The elements Li, Na, K, Rb, and Cs are called alkali metals. The elements F, Cl, Br, and I are called halogens. (“Halogen” comes from Greek hals, halo—”salt”.) All halogens consist of diatomic molecules, such as Cl2. Another group of elements, Be, Mg, Ca, Sr, and Ba also have similar physical properties, react with air and water (but more slowly than alkali metals), and react with halogens to form compounds with formulas like BeF2, BeCl2, MgCl2, etc. Be, Mg, Ca, Sr, and Ba are known as alkaline earth metals or alkaline earths. Just before the turn of the 20th century, chemists discovered another group of similar elements: He, Ne, Ar, Kr, and Xe.

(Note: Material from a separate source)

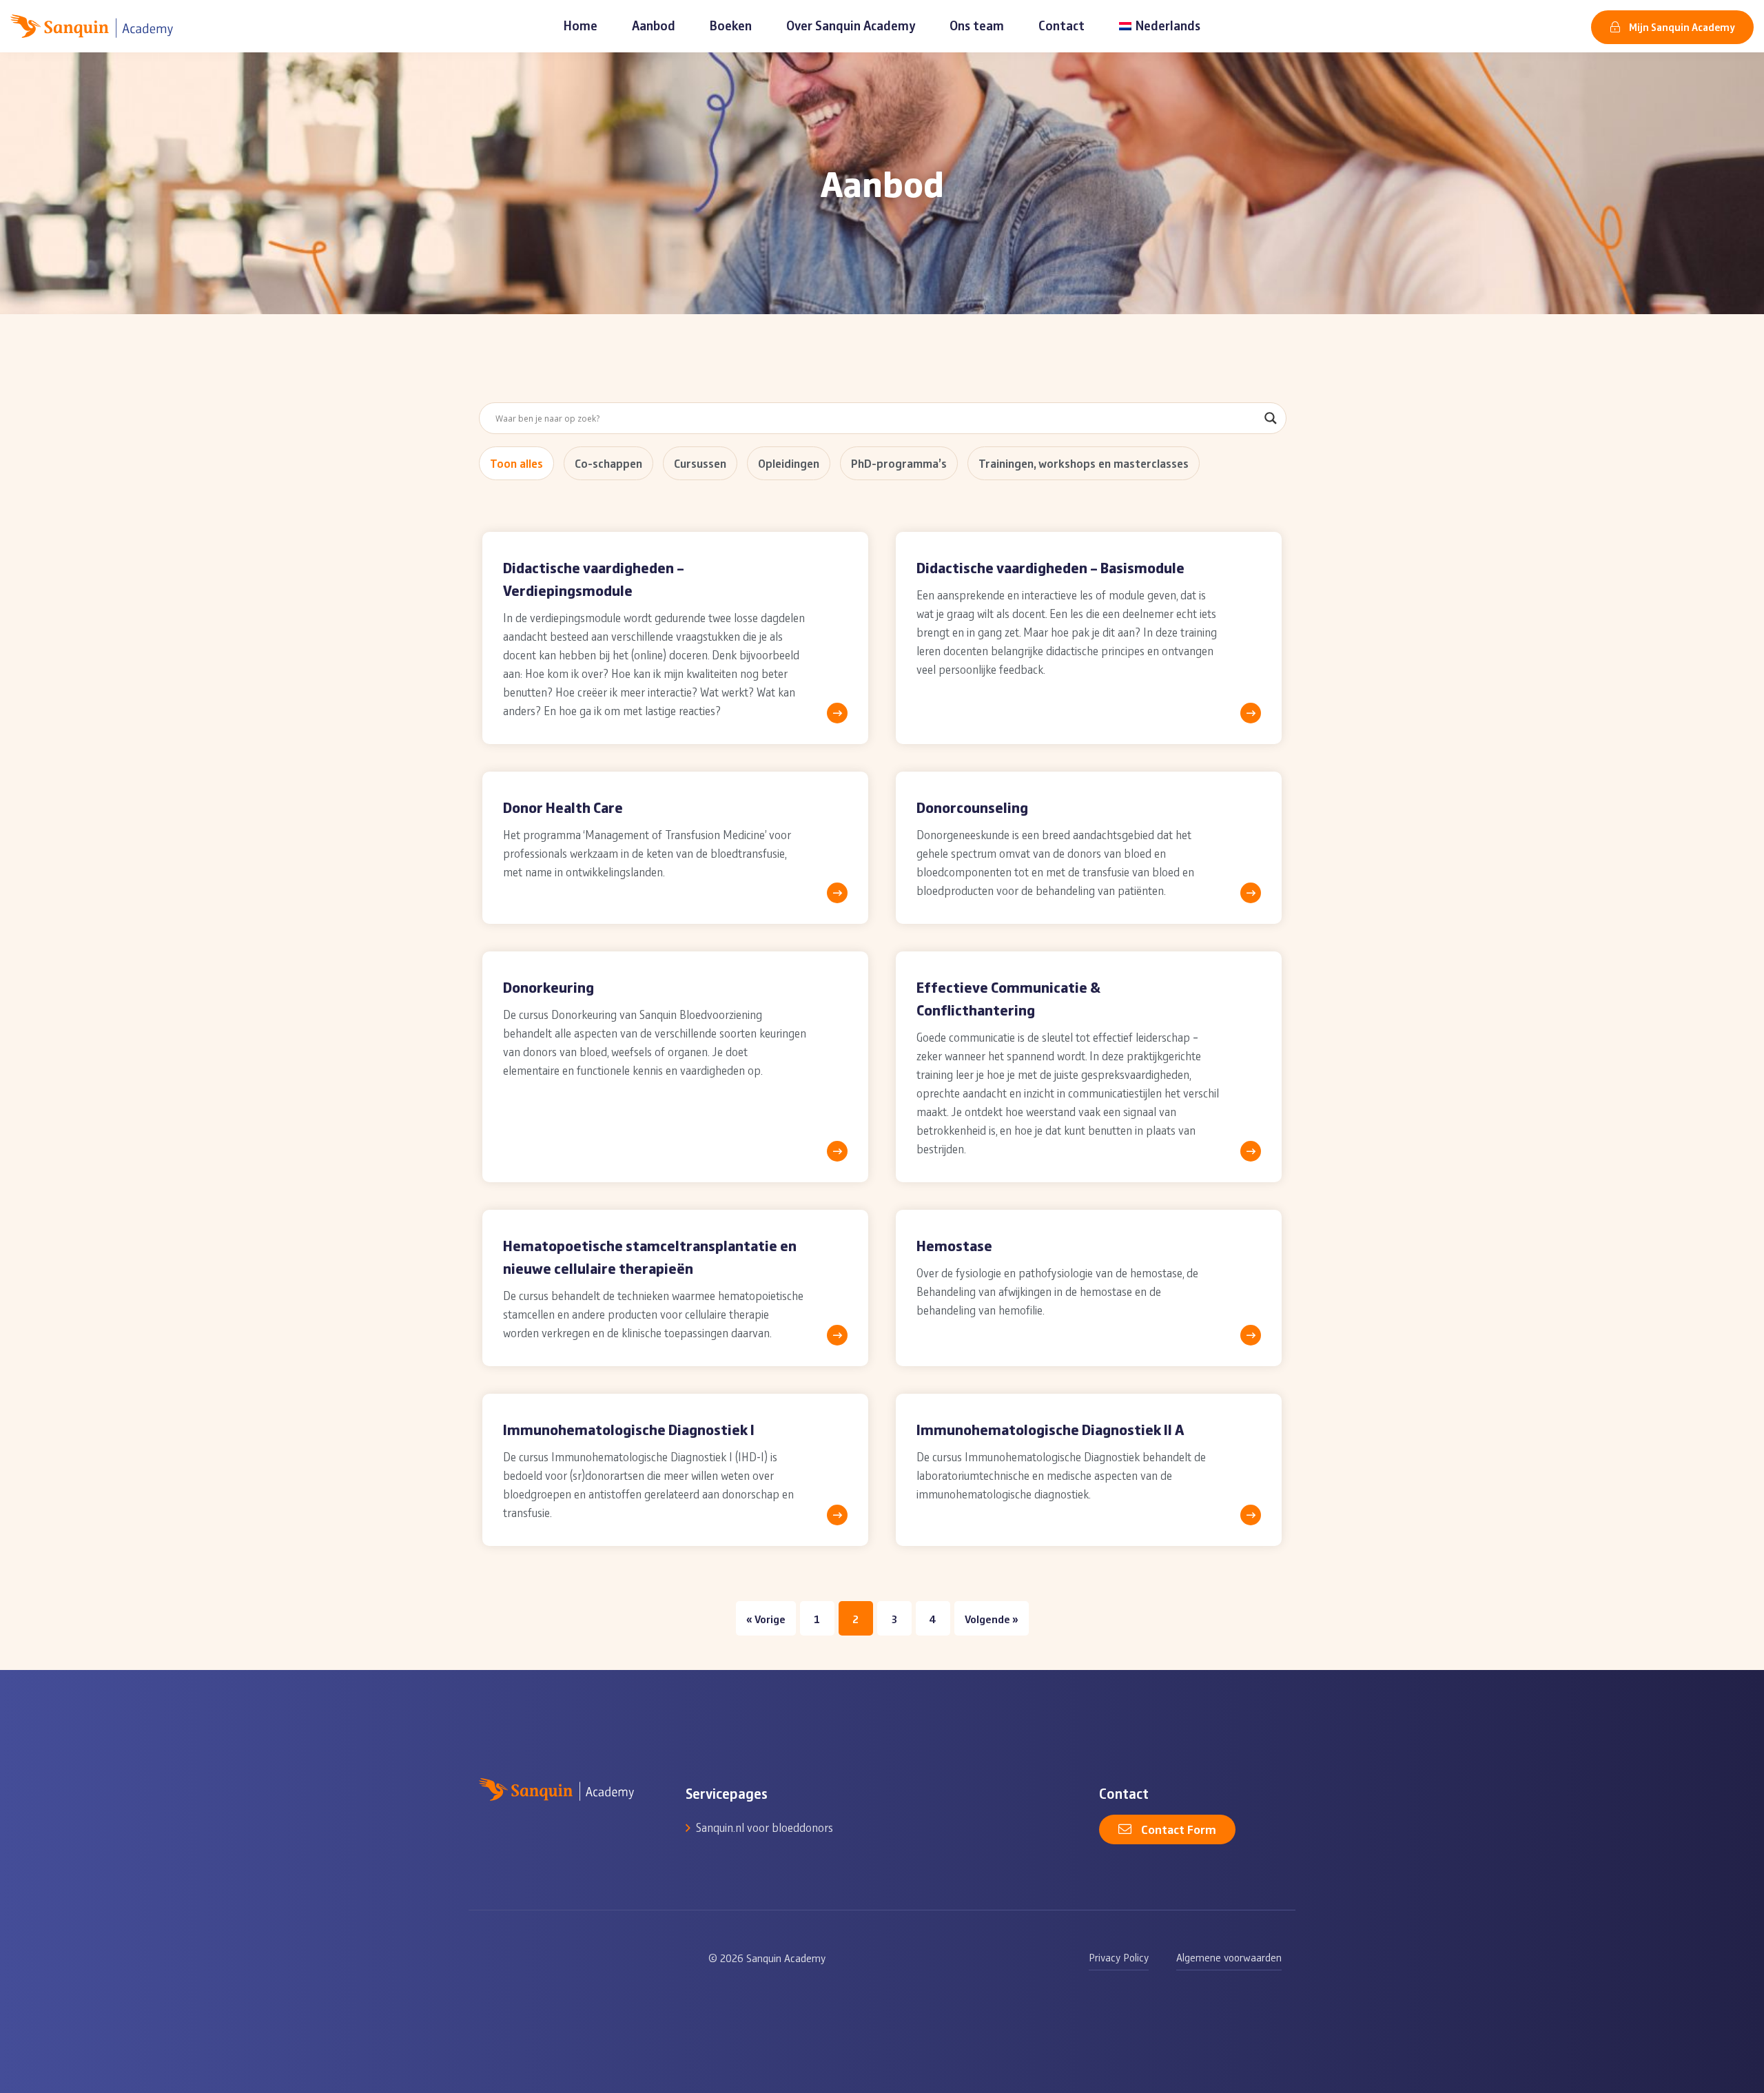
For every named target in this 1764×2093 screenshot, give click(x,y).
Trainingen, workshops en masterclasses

All are gases that undergo almost no chemical reactions, so He, Ne, Ar, Kr, and Xe are called noble gases. (One meaning of “noble” is “unreactive”.)
Here is a list of the first twenty elements in order of increasing atomic number:
H He Li Be B C N O F Ne Na Mg Al Si P S Cl Ar K Ca
The noble gases, alkali metals, alkaline earth metals, and halogens are color coded. Notice that the colors repeat periodically—every eight elements. About 150 years ago, Russian chemist Dmitri Mendeleev recognized this periodicity and created a table with horizontal rows of elements in atomic-weight order and groups of similar elements in vertical columns. Since Mendeleev’s time many more elements have been discovered: there are 118 in the modern periodic table below. But the idea of rows (periods) across which properties of elements vary and columns (groups) of elements with similar properties remains.

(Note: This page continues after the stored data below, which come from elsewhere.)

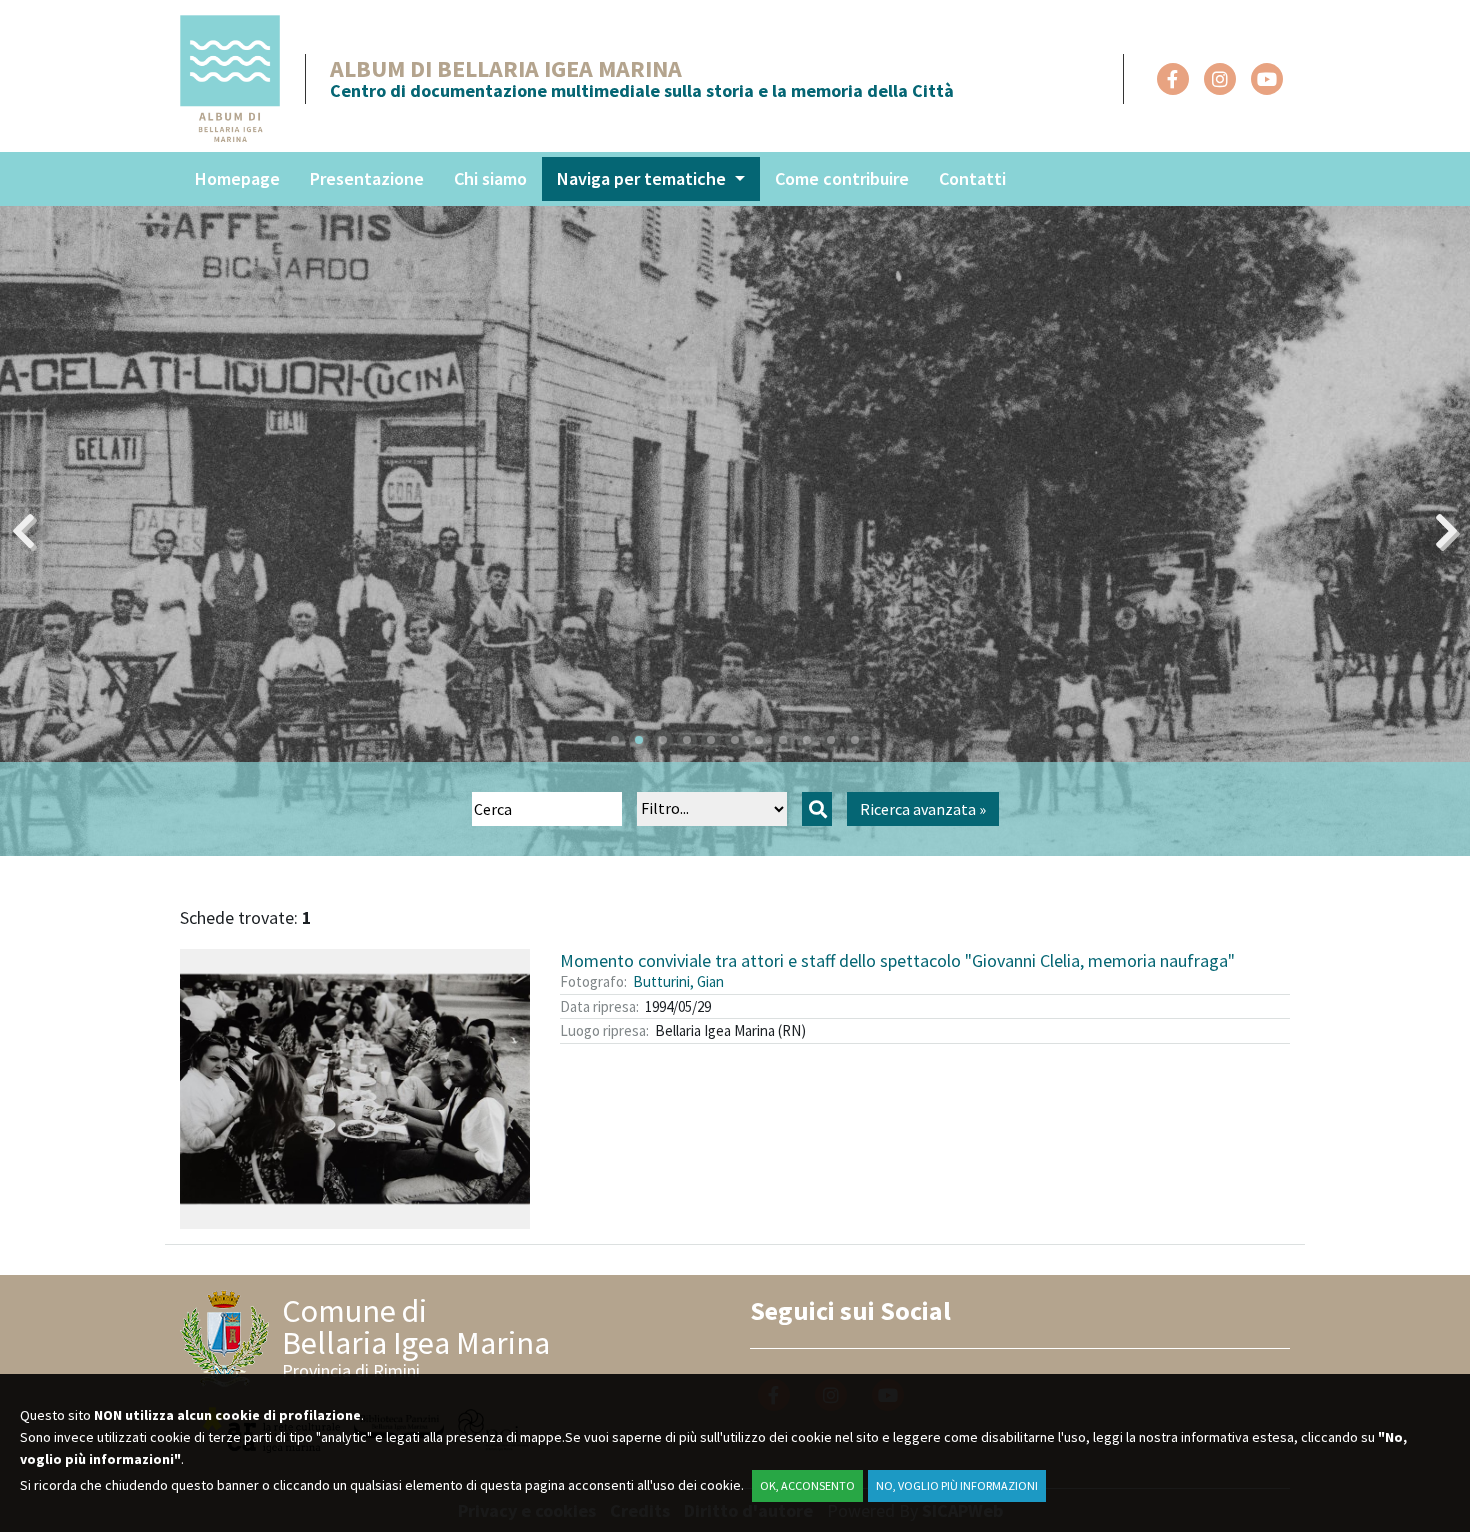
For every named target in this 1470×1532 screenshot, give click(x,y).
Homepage (237, 178)
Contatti (972, 178)
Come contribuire (842, 178)
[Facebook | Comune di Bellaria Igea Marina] (1173, 79)
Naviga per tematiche (643, 178)
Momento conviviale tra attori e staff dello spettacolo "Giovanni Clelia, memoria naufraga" (897, 960)
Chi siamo (490, 178)
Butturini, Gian (678, 981)
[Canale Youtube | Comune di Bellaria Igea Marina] (1267, 79)
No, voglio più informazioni (957, 1485)
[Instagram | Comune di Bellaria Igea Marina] (1220, 79)
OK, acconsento (807, 1485)
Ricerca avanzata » (923, 809)
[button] (615, 740)
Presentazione (367, 178)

Each group (column) is identified by two numbers. The alkali-metal group is group 1 or IA; the alkaline-earth group is group 2 or IIA; the halogen group is group 17 or VIIA; and the noble-gas group is group 18 or VIIIA. The first number is designated by the International Union of Pure and Applied Chemistry; the second is more commonly used in the United States.
Down the left side of the table, the periods (rows) are numbered from 1 to 7. The first period contains only two elements; the second and third periods contain eight elements each; the fourth and fifth periods each contain 18 elements; and the sixth and seventh periods contain 32 elements. (Some elements in these latter two periods have been moved to the bottom of the table so it can fit on a printed page and be big enough to read. The curved arrows show where these elements should fit.)

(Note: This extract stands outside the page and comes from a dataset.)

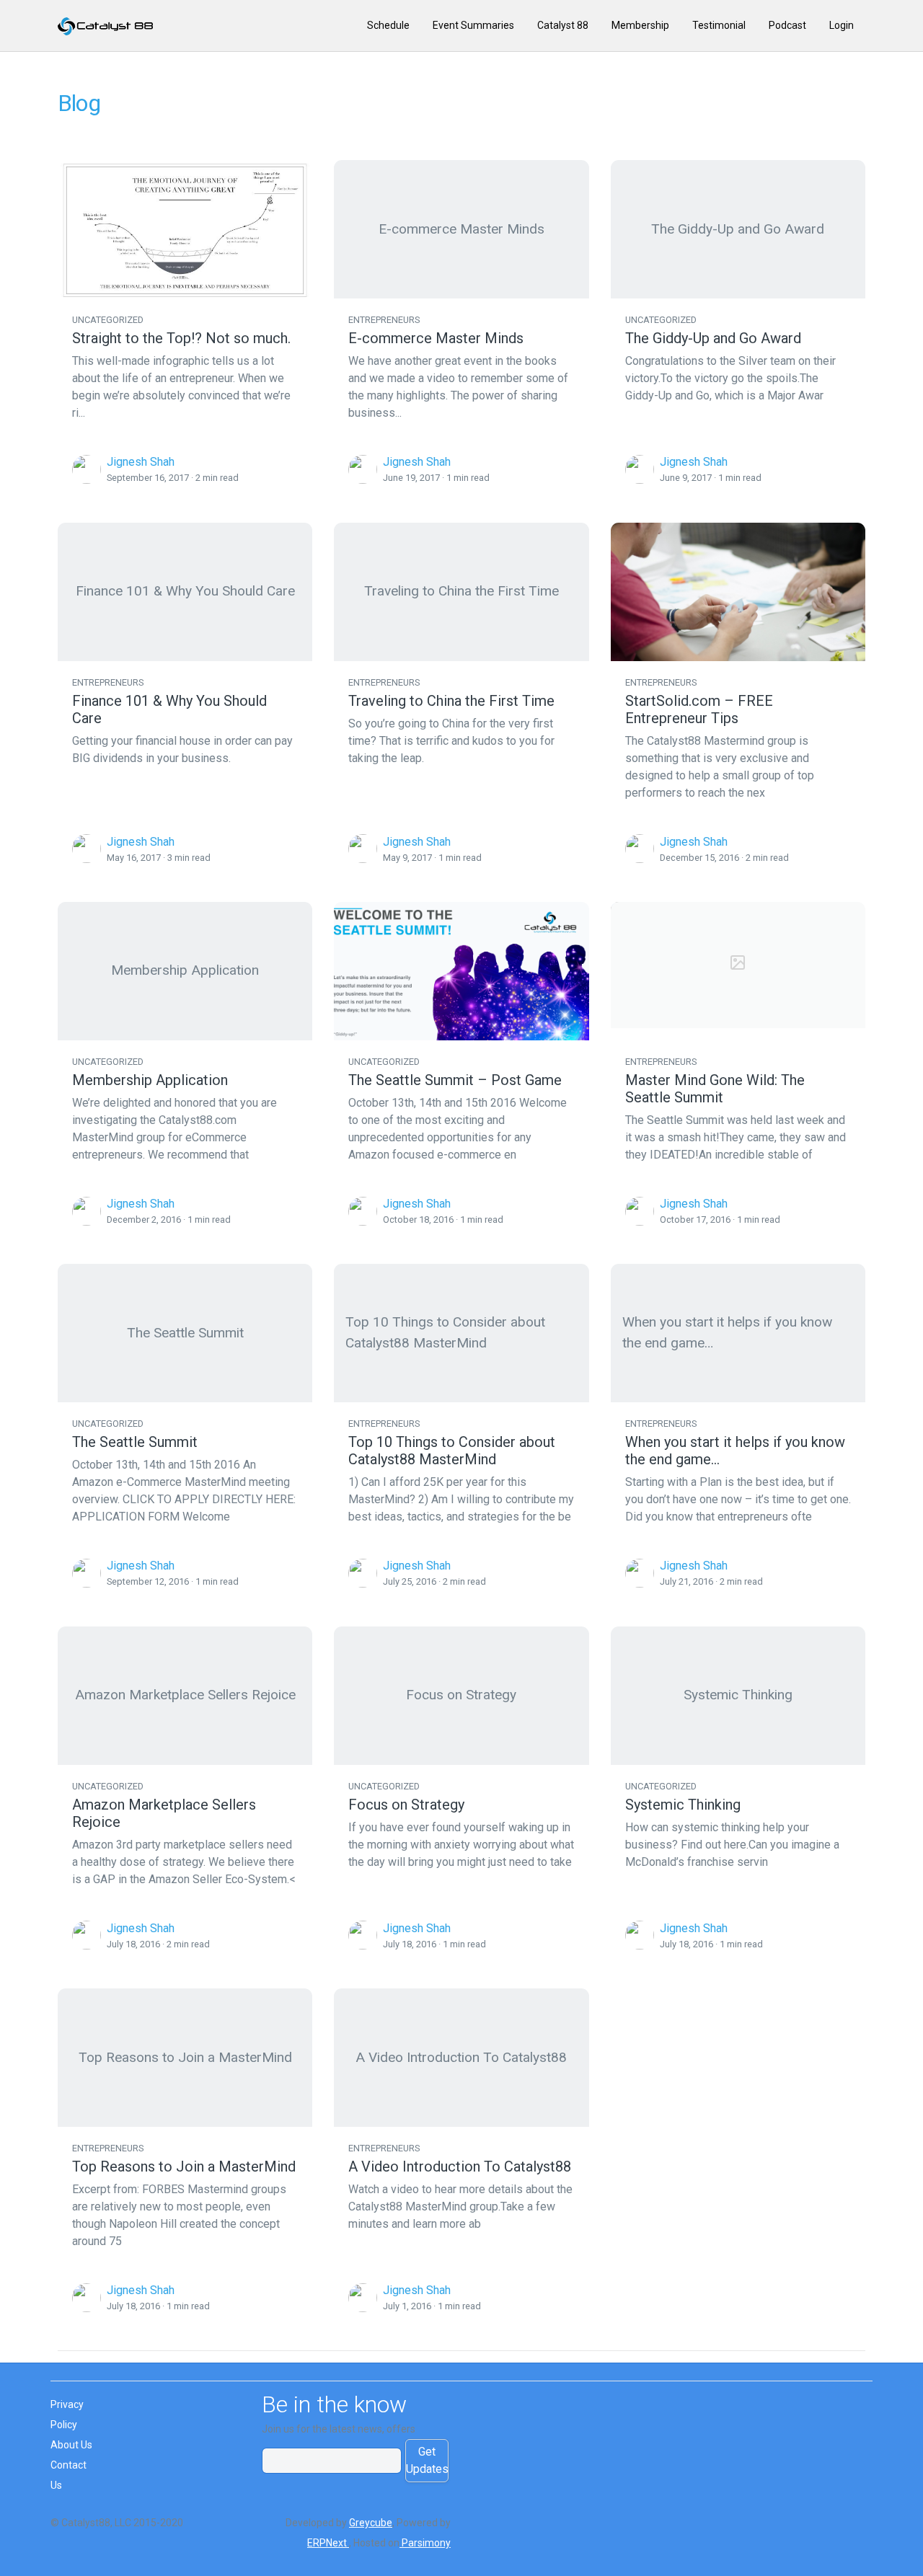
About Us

The table is color coded to indicate whether an element is a metal, a metalloid, or a nonmetal. Metals conduct electricity, have lustrous surfaces when pure, combine with other metals to form alloys, and are malleable and ductile. The electrical conductivity of metals increases as temperature decreases. Non-metals are electrical insulators, usually are brittle as solids but may be liquids or gases at room temperature, and combine with other nonmetals by forming covalent bonds. Metalloids are intermediate between metals and nonmetals, Metalloids have lower electrical conductivity than metals but their conductivity increases as temperature increases.
Most elements are metals (the large blue-gray area); only 20 elements are nonmetals and six are metalloids. Notice that some groups, such as groups 14 (IVA) and 15 (VA) contain nonmetals, metalloids, and metals. This means that properties (electrical conductivity, for example) of some elements in these groups are significantly different from properties of other elements in the group; that is, in some groups elements are not as similar to each other as in the alkali-metal group. In all groups, however, the formulas of compounds are similar. For example, in group 14 (IVA), all elements form oxides with formulas XO2: CO2, SiO2, GeO2, SnO2, and PbO2. (Fl, flerovium, has been formed in quantities of only a few atoms in a particle accelerator, so the formula of its oxide has not been determined experimentally.)
Similarity of chemical formulas for elements in the same periodic group involves valence, the combining power of an atom. For example, sodium has a valence of 1 and so does chlorine; therefore, sodium and chlorine form the compound NaCl in which sodium atoms and chlorine atoms combine in a 1:1 ratio. Oxygen has a valence of 2; therefore the formula for sodium oxide is Na2O—it takes two valence 1 sodium atoms to match to oxygen’s valence of 2. From this you should be able to predict that the valence of C (or Si, Ge, Sn, or Pb) is 4 because the formula of carbon dioxide is CO2.